■ **Source excerpt**
────────────────────────────────────────

Like Random Eye Movement
“Yume” in Japanese means “dream”. It’s an apt description for Kicell’s debut album.
Consisting of brothers Tsujimura Takefumi and Tsujimura Tomohara, Kicell has crafted one of the most dreamiest, atmospheric albums to grace a set of stereo speakers.
Yume positively floats from one track to another, propelled mostly by the brothers’ genteel guitar plucking.
The album starts with “Hanarebanare”, a track shimmering with strange synthesizer effects and glassy guitars. Takefumi’s eerie falsetto teases when he reaches the song chorus.
At first, Takefumi’s singing feels off-putting, too child-like. But set against the lush minimalism of Kicell’s picturesque music, no other voice seems suitable.
Yume almost feels like the album R.E.M. should have recorded with Up — sparse but complex, expansive but minimal, playful but introspective.
A simple drum beat propells “Yume no Ikura”, the closest thing this album has to a single. A solitary piano hook punctuates the phrases of “Horohoro”.

────────────────────────────────────────

■ **Provided records**

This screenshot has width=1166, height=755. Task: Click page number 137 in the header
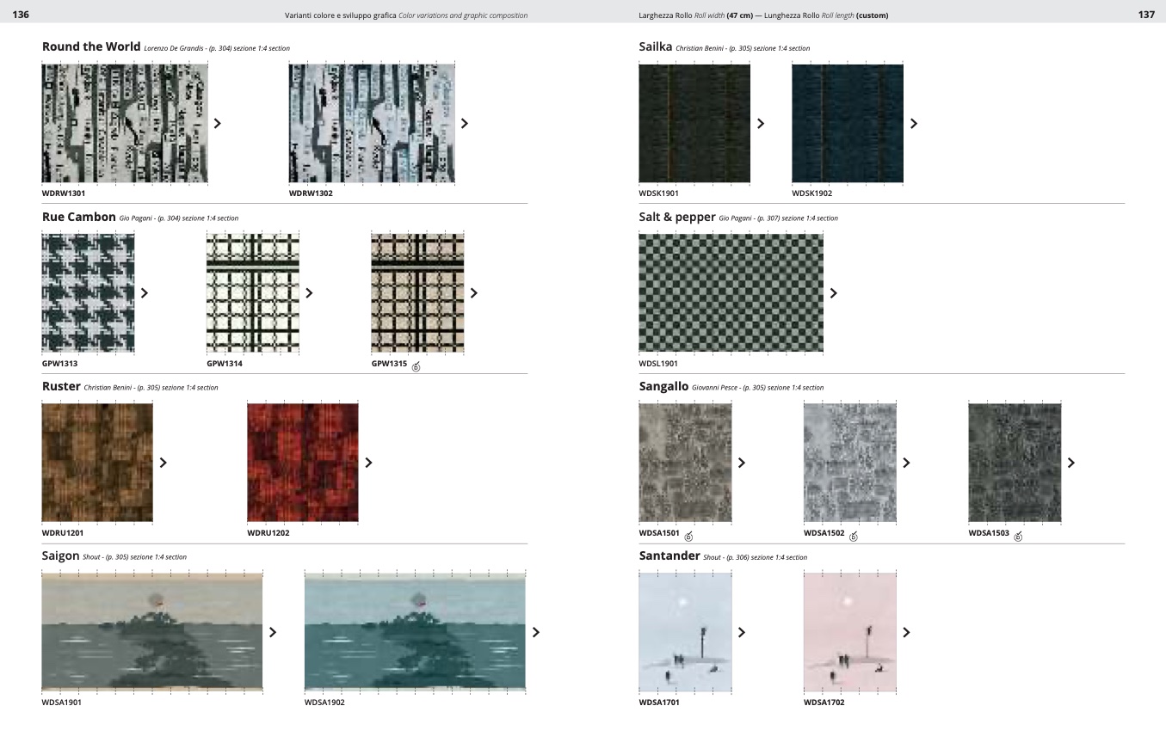[x=1145, y=15]
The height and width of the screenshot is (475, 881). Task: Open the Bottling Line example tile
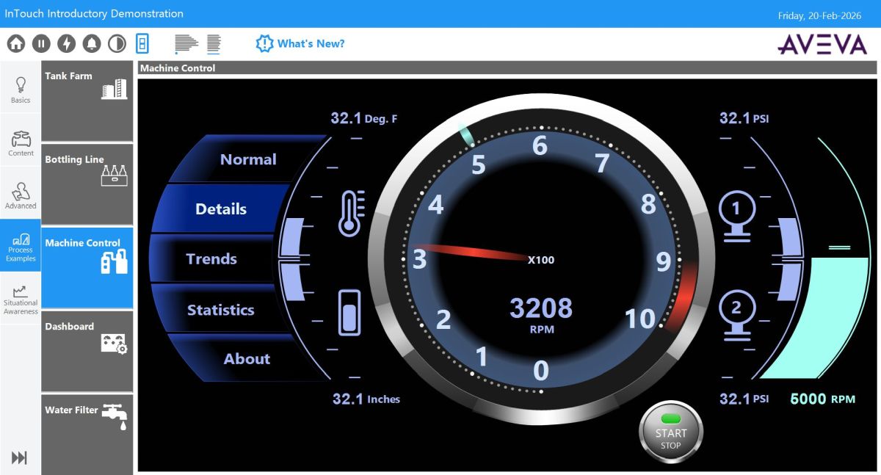(x=87, y=184)
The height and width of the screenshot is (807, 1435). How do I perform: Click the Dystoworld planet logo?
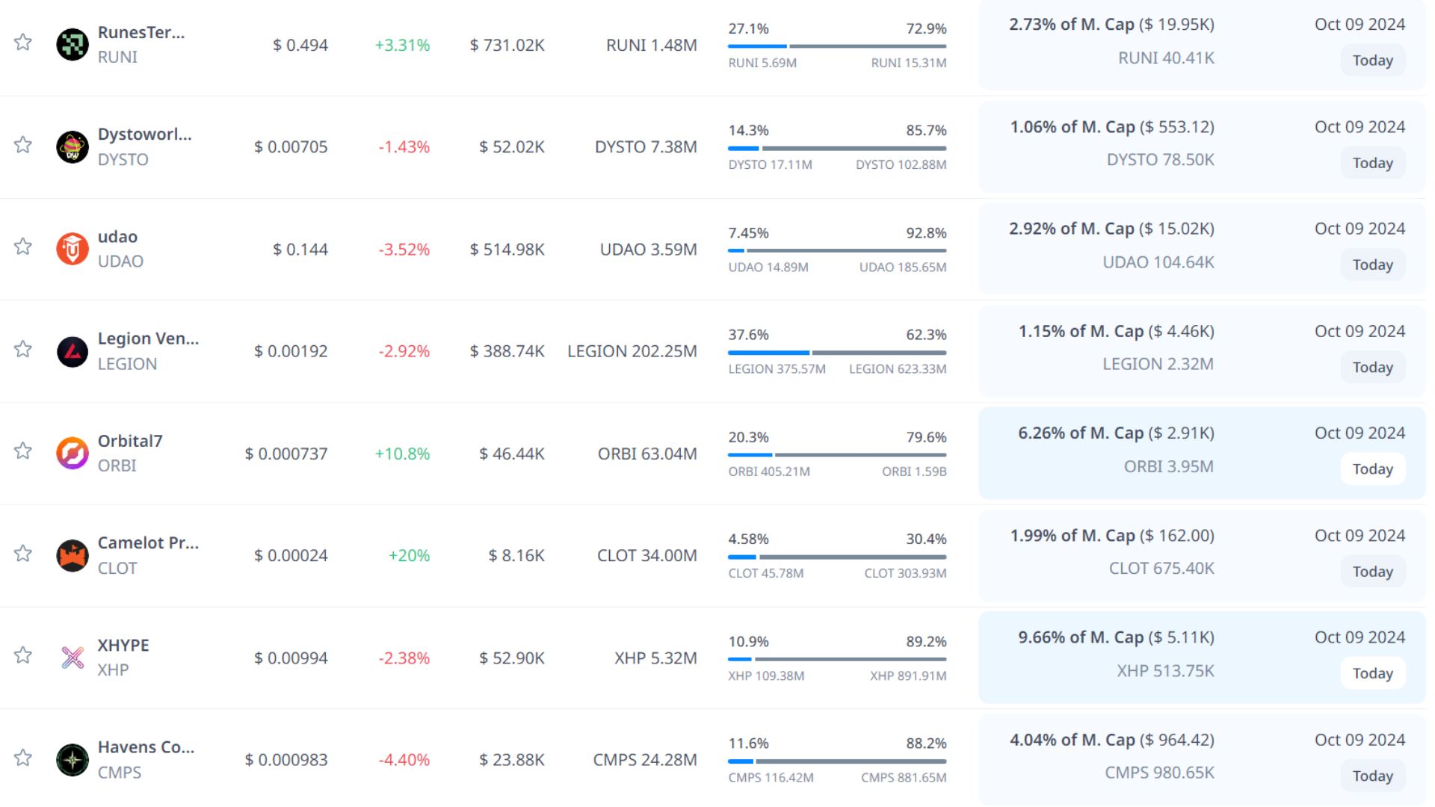coord(72,146)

────────────────────────────────────────

Please continue the review of Kicell's album Yume above, picking up right after its last sentence.

■ **Result**
The Tsujimura brothers know the value of “less-is-more”, throwing in its arsenal of effects at strategic points in a song, weaving unlikely timbres together to form a nice rhythmic tapestry full of surprises.
Nowhere is this more apparent than the epic “Yakanhikoo (Rakka Double Version)”. The track moves along on a dub beat, but strange samples float in and out of the song, giving the song more depth than its restrained arrangement lets on.
On other tracks, the brothers are just plain haunting.
“Hi no Tori ~Hotani-en~” sports a dreamy, reverb-drenched vocal performance, while “Kyuujitsu no Mado” feels positively drugged out.
Put Yume on the stereo, and it’s a safe bet Kicell’s skillfull, minimalistic work will burrow itself into your subconscious.
Sweet dreams.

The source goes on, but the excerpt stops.